Diables Rouges Il laisse planer le doute au sujet de Chadli et Fellaini, fera quelques ajustements mais ne changera pas son système de jeu.

Roberto Martinez tient sa parole : la Belgique ne va pas se replier devant son but contre le Brésil. C’est sûr à 100 % que les Diables vont jouer dans leur traditionnel 3-4-3, même si quelques ajustements seront faits en fonction de l’adversaire, sans doute la meilleure équipe de cette Coupe du Monde. L’organisation devra être meilleure que contre le Japon.

Certains joueurs, comme Thibaut Courtois, auraient accepté de jouer dans un système plus prudent, vu les lacunes défensives affichées contre le Japon.

Mais Martinez a aussitôt fait comprendre qu’il ne modifierait pas l’ADN de son équipe.

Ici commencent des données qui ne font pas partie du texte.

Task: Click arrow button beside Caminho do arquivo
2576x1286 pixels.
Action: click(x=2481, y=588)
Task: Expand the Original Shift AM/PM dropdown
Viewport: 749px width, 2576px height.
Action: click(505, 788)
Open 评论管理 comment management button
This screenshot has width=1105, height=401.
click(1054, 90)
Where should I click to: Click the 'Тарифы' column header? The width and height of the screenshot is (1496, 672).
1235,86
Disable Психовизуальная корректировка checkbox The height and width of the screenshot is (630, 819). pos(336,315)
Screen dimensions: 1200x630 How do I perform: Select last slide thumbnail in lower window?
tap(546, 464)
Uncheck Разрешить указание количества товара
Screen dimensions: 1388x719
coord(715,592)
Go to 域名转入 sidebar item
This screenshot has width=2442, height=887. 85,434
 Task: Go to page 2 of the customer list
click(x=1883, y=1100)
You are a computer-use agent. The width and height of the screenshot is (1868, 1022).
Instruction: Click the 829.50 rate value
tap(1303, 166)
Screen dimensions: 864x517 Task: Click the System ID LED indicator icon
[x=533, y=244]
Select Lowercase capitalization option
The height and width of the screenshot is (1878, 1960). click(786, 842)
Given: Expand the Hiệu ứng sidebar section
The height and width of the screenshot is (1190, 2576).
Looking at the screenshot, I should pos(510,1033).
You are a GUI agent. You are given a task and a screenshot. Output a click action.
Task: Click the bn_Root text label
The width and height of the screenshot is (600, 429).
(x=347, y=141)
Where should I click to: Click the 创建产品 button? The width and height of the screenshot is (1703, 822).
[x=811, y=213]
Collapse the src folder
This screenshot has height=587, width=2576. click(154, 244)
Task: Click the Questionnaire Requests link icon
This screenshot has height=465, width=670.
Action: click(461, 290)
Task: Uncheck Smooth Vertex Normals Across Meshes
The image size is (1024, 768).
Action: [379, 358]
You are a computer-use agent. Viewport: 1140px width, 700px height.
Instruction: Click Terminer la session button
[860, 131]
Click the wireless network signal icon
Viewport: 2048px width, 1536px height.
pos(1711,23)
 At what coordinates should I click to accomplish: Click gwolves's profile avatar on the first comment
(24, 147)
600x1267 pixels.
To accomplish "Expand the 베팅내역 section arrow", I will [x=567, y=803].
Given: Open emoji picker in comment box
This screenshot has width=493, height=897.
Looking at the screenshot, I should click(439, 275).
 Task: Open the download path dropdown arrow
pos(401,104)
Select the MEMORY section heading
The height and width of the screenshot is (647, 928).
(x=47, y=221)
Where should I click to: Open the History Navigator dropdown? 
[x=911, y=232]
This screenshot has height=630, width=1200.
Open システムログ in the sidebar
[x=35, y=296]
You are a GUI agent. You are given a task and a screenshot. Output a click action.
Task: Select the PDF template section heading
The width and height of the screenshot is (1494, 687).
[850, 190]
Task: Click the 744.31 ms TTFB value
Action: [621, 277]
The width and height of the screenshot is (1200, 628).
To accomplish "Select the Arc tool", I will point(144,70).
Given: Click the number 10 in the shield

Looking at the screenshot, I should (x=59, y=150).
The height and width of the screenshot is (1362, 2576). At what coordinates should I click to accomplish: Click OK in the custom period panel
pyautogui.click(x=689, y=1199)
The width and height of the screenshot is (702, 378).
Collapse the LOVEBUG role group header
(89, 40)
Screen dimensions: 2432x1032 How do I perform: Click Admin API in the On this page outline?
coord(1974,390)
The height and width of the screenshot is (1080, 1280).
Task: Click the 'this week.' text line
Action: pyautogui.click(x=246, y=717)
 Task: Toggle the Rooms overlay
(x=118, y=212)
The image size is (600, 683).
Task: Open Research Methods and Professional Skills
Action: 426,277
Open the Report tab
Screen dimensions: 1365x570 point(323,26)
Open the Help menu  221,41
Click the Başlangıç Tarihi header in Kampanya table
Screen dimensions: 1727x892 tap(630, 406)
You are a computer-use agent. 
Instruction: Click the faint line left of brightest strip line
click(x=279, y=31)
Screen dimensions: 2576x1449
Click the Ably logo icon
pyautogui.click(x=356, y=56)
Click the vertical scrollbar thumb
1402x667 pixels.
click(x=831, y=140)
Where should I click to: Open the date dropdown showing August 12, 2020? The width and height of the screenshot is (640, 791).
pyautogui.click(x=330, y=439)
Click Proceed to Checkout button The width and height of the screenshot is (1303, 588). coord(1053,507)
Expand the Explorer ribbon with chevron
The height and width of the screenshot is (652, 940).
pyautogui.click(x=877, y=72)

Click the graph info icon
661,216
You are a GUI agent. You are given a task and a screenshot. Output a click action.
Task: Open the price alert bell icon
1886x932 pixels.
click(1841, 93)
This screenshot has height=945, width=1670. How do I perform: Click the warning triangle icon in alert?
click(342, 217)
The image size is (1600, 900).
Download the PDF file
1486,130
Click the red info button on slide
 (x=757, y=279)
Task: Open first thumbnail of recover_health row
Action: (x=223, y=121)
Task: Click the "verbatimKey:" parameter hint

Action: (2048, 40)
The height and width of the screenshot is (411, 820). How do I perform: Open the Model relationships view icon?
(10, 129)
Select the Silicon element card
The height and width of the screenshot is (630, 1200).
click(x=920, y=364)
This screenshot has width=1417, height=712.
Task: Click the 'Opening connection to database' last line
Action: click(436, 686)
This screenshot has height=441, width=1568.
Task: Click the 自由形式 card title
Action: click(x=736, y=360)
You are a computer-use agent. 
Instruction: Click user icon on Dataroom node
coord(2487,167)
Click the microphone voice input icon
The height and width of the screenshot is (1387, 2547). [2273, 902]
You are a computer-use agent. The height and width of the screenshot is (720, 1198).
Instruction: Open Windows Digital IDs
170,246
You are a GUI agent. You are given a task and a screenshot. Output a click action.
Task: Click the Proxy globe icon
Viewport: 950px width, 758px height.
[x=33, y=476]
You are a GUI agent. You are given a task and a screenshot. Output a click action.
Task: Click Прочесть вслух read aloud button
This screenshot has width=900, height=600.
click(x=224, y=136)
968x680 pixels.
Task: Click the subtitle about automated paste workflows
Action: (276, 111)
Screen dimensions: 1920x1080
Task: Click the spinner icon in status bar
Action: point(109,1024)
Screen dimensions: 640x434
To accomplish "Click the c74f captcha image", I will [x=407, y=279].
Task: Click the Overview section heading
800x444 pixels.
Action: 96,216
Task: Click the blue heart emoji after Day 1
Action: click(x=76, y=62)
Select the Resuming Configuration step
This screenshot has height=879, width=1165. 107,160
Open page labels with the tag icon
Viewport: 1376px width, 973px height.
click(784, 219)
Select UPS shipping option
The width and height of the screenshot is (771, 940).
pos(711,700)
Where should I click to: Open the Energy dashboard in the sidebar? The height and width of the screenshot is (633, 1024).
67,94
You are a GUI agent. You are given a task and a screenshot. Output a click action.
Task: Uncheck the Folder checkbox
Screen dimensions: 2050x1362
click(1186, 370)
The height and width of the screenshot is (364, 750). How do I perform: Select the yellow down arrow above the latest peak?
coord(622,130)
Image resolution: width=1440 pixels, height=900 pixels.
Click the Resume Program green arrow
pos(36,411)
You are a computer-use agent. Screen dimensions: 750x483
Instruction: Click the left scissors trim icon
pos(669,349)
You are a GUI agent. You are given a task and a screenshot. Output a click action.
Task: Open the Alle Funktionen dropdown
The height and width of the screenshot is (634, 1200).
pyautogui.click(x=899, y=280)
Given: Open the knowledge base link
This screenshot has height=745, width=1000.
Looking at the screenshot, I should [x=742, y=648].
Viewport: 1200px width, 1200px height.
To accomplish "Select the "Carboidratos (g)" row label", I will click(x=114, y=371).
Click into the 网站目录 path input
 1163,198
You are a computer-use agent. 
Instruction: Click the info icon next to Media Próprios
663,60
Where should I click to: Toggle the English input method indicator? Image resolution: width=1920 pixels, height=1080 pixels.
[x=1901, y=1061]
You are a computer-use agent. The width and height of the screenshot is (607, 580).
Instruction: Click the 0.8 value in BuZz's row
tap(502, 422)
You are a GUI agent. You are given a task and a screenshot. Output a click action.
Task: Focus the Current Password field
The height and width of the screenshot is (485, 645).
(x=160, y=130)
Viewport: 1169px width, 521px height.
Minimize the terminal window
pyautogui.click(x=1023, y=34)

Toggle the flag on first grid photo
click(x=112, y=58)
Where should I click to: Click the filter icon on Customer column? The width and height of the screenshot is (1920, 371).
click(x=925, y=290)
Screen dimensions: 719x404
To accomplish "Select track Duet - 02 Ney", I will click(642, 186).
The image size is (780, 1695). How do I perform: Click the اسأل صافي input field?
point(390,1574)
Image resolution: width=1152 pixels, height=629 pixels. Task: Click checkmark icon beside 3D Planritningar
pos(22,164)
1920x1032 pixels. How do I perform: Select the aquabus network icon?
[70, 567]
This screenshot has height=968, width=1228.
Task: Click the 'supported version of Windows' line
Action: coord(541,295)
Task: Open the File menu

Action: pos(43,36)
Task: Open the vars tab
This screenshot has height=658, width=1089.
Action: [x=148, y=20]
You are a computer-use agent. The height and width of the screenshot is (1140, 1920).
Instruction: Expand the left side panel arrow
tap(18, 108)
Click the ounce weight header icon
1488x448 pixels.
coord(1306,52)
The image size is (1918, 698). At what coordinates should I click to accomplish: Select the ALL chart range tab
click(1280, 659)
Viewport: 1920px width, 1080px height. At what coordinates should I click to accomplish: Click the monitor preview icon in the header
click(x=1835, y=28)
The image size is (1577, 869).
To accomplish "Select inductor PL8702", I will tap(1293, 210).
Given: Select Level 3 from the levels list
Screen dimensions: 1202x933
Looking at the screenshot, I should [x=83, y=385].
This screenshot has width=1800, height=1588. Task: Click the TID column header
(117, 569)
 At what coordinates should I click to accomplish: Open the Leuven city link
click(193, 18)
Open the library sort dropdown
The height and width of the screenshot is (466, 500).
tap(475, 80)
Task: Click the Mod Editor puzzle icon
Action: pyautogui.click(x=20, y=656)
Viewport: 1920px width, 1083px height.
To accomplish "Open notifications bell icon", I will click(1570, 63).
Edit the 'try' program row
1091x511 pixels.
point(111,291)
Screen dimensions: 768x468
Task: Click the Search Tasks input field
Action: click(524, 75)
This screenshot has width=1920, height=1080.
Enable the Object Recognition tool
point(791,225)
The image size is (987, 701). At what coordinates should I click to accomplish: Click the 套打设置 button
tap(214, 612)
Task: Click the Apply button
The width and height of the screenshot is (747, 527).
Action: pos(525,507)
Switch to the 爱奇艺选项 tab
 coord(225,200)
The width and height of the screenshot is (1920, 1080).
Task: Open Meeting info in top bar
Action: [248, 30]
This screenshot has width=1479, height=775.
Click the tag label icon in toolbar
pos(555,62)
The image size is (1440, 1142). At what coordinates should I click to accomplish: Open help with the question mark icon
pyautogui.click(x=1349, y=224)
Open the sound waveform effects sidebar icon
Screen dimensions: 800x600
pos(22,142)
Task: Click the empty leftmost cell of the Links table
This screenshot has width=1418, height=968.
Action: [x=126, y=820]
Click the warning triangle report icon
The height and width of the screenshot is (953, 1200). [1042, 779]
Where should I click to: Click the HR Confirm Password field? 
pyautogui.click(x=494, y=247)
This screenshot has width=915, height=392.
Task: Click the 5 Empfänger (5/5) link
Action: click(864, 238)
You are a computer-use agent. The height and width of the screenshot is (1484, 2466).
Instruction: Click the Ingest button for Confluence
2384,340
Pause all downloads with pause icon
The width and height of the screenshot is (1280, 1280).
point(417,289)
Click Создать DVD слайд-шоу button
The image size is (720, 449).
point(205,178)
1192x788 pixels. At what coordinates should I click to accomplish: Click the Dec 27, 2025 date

Et il ne changera pas d’avis d’ici ce soir.

Martinez se souvient de la seule fois où son équipe avait reculé : lors de son premier match comme coach fédéral, contre l’Espagne, en septembre 2016. La Belgique avait perdu 0-2 et ne s’était pas créée la moindre occasion. Depuis lors, Martinez reste sur 23 matches de suite sans défaite.

La défense à trois est connue : Kompany dans l’axe, Alderweireld à droite et Vertonghen à gauche. Boyata et Vermaelen, qui ont plu à Martinez, seront les premiers remplaçants en cas de blessure(s).

Un doute subsiste à deux autres positions. Les jokers de luxe Fellaini et Chadli sont favoris pour une place dans l’équipe, au détriment de Mertens et Carrasco. Mais de bonne source, nous avons appris que Martinez n’enterre pas son Napolitain et son autre Chinois. S’ils ne débutent pas, ils pourraient monter au jeu en cours de match. Martinez n’est pas du genre à écarter des joueurs après une moins bonne prestation.

Faut-il pour autant s’attendre à une domination de la part de la Belgique ? Bien sûr que non. Le Brésil aura probablement plus souvent le ballon et nos ailiers, surtout Meunier sur Neymar, devront de temps en temps défendre et reculer. Mais en possession du ballon, Martinez veut voir du football à ras du sol, à une vitesse d’exécution extrêmement élevée, de préférence en profondeur. La reconversion, avec comme meilleur exemple le troisième but contre le Japon, amené par Kevin De Bruyne, sera un élément clé dans ce match.